Esperanza Gómez analiza el impacto de OnlyFans en la industria del entretenimiento adulto
Esperanza Gómez, actriz y empresaria del entretenimiento adulto, habló sobre la transformación de la industria debido a plataformas como OnlyFans, destacando la merma de productoras tradicionales y la democratización del contenido.

En una reciente entrevista, Esperanza Gómez, reconocida actriz y empresaria en la industria del entretenimiento para adultos, compartió sus reflexiones sobre los cambios que ha experimentado el sector, especialmente tras la aparición de plataformas como OnlyFans. Durante la conversación en el pódcast "Call Me Hope" de Noticias Caracol, Gómez enfatizó cómo este servicio ha marcado un antes y un después en el panorama del entretenimiento para adultos, llevando al cierre de varias productoras tradicionales.
Gómez resaltó que muchos estudios que operaban con cientos de empleados han visto una drástica reducción en su escala operacional. Antes, estas productoras tenían estructuras grandes y estables, pero ahora muchas de ellas han tenido que adaptarse a un modelo mucho más pequeño y menos rentable. A pesar de las dificultades que enfrentaron las productoras, la situación ha tenido un giro positivo para las actrices, ya que ha permitido un acceso más amplio a la creación de contenido.
Sin embargo, esta democratización ha generado un cambio significativo en la percepción del valor del trabajo en el sector. "Las porn star hace rato se acabaron", afirmó Gómez, explicando que la amplia disponibilidad de mujeres dispuestas a crear contenido erótico en redes sociales ha hecho que la competencia y la oferta superen a la demanda.
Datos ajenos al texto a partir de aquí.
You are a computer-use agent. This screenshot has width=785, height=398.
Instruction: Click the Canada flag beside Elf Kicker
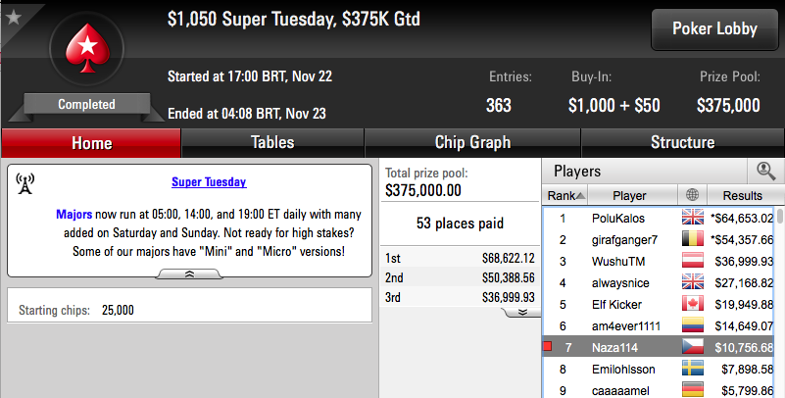coord(693,303)
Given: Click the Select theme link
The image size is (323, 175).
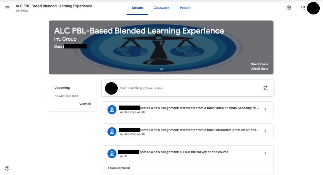Looking at the screenshot, I should click(259, 64).
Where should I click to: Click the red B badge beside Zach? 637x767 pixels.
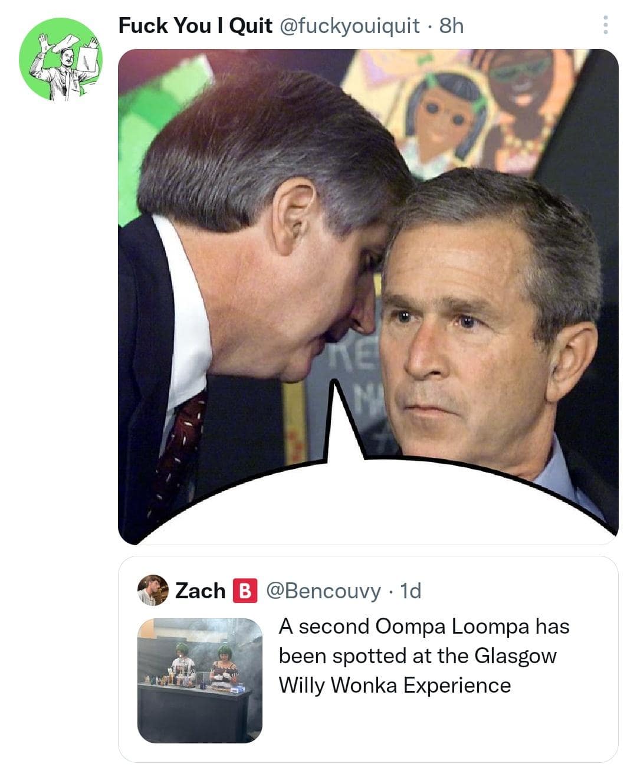click(245, 591)
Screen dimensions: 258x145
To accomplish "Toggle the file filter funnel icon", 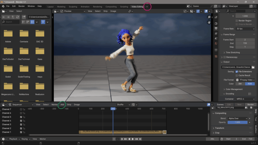I will coord(43,22).
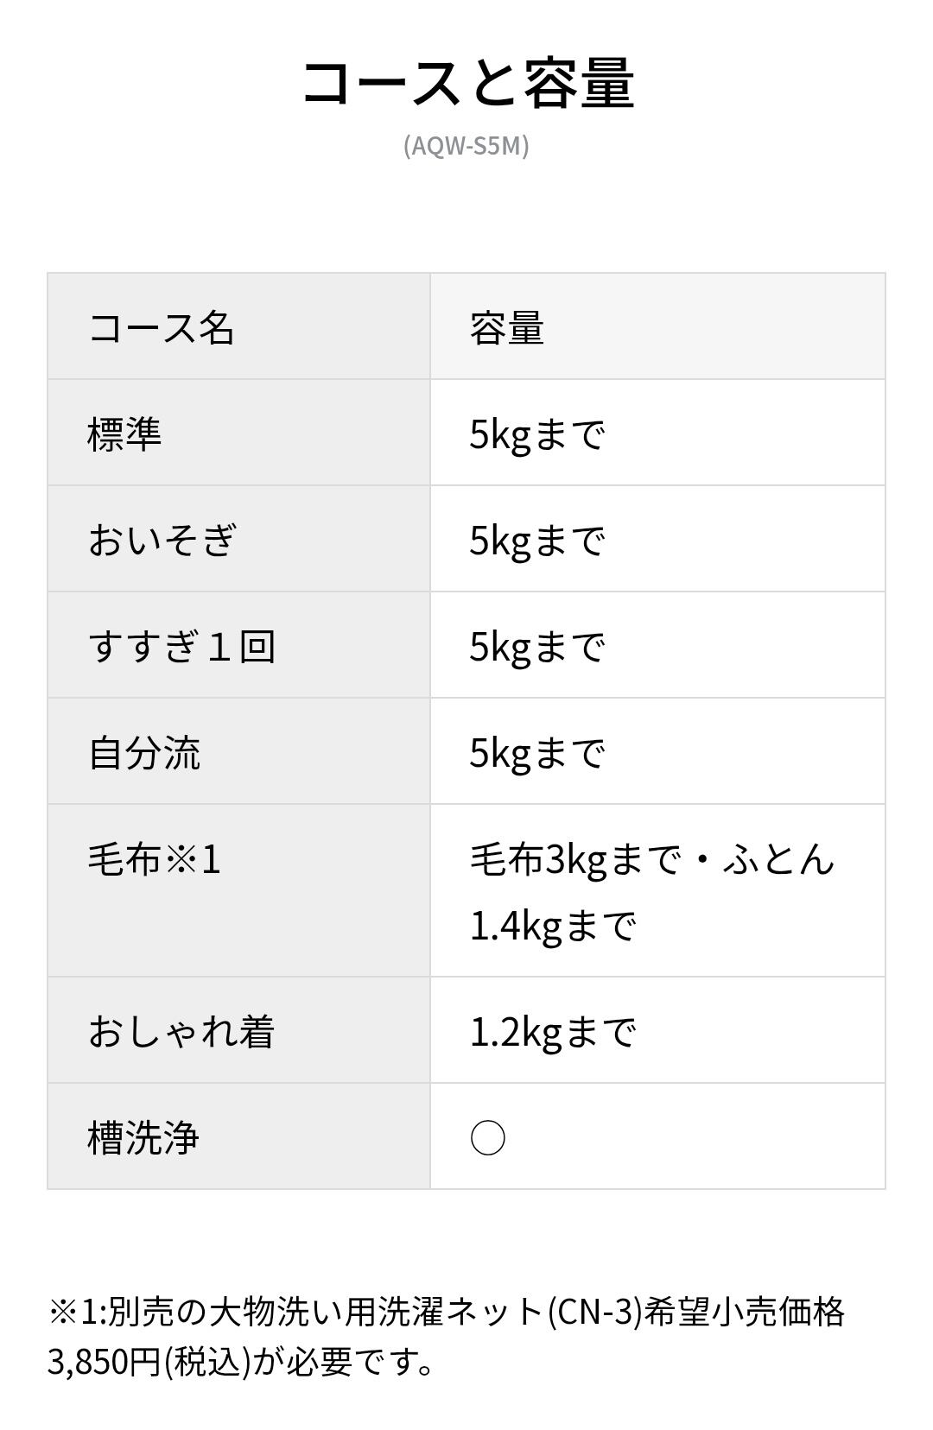The height and width of the screenshot is (1430, 933).
Task: Click the コース名 column header
Action: (x=162, y=328)
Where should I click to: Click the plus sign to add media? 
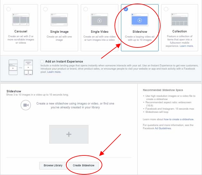coord(69,135)
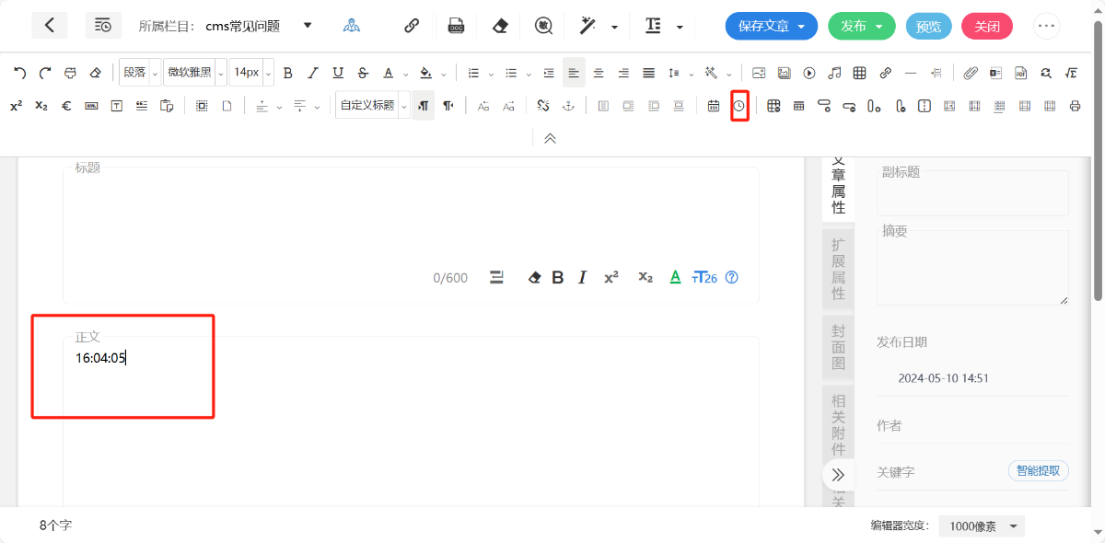Click the insert date calendar icon
The image size is (1105, 543).
pyautogui.click(x=714, y=106)
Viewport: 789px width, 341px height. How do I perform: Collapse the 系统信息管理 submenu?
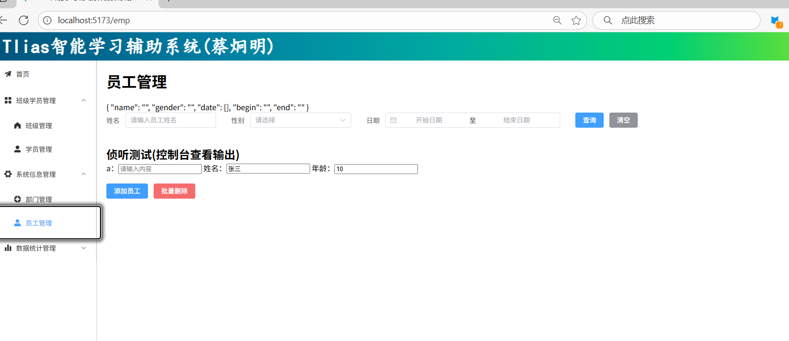[x=84, y=174]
Como resultado, muchas actrices son contratadas por pocas escenas, lo que altera el modelo de relación laboral que existía anteriormente.
La actriz también puntualizó que, a diferencia de épocas anteriores donde las productoras formaban actrices de renombre, el actual enfoque las trata más como productos desechables. Esta nueva dinámica, según ella, ha cambiado la economía de la industria, reduciendo drásticamente las tarifas que las productoras están dispuestas a pagar.
Gómez no se limitó a analizar el impacto de estas plataformas; también cuestionó la falta de normativas en Colombia que regulen la industria del entretenimiento adulto. Expresó su preocupación por la explotación de noveles actrices por parte de agencias que prometen oportunidades sin brindar las garantías necesarias. Contrastó estas condiciones laborales en Colombia con regulaciones más robustas que existen en países como Estados Unidos y en Europa, donde hay leyes que protegen a los actores y evitan abusos.
En cuanto al mito de que las mujeres son forzadas a trabajar en esta industria, subrayó que en el ámbito legal, el poder ha cambiado de manos y ahora las actrices son quienes cuentan con la mayor capacidad de decisión. Aun así, la falta de regulación en su país representa un riesgo que debe ser abordado para garantizar condiciones de trabajo más seguras y justas.
Las opiniones de Gómez destacan la complejidad de la industria del entretenimiento para adultos en un contexto en constante cambio, indicando la necesidad de adaptarse a nuevas realidades mientras se lucha por mejorar las condiciones laborales de quienes participan en ella.